- Directions for this task: Nothing but the lines below between the line holding "Where should I click to: Select" and the line holding "The image size is (791, 403).", inclusive, should appear in the answer, each set down exactly.

- Source records:
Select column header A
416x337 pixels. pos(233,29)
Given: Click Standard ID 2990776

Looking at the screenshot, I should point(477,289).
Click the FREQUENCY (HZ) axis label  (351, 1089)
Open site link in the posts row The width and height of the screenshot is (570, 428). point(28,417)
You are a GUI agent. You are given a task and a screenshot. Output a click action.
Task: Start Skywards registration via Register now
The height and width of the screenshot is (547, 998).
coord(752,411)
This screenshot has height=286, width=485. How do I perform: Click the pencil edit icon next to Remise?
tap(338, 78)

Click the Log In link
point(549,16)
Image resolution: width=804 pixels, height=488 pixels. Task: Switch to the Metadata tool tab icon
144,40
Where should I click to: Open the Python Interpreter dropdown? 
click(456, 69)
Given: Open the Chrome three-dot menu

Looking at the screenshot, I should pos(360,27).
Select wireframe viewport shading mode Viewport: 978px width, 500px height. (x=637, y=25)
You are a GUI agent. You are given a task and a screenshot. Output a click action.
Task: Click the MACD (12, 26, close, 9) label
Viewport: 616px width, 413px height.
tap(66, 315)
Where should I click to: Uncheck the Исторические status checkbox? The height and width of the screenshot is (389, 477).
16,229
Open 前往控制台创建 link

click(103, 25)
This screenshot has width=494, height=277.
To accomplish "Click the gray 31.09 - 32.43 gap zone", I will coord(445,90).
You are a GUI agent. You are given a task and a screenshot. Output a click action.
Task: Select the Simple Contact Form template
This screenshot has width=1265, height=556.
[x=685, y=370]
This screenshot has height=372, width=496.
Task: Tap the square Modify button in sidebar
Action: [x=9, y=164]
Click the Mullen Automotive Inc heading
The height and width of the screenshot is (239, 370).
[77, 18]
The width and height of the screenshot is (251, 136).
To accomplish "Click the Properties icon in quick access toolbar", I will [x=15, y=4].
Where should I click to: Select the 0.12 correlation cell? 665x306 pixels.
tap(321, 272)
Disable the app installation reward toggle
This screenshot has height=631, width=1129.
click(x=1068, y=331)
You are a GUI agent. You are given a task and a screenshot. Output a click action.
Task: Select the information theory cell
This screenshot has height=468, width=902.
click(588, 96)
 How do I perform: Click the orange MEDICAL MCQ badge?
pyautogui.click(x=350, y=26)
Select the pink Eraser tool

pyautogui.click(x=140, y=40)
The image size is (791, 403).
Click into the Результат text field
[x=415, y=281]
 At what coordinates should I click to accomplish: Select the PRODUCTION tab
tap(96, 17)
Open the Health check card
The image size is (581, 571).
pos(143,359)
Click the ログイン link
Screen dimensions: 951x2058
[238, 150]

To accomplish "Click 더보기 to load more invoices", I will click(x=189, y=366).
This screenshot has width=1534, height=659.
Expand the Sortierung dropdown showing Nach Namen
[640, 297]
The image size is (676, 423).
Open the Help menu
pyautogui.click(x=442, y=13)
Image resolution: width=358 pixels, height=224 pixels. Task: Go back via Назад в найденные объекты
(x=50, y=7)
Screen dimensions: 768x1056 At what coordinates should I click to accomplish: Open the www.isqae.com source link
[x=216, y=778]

- Task output:
Where should I click to: Select the 0.12 correlation cell? 665x306 pixels.
tap(321, 272)
Disable the app installation reward toggle
This screenshot has height=631, width=1129.
click(x=1068, y=331)
You are a GUI agent. You are given a task and a screenshot. Output a click action.
Task: Select the information theory cell
This screenshot has height=468, width=902.
click(588, 96)
 How do I perform: Click the orange MEDICAL MCQ badge?
pyautogui.click(x=350, y=26)
Select the pink Eraser tool

pyautogui.click(x=140, y=40)
The image size is (791, 403).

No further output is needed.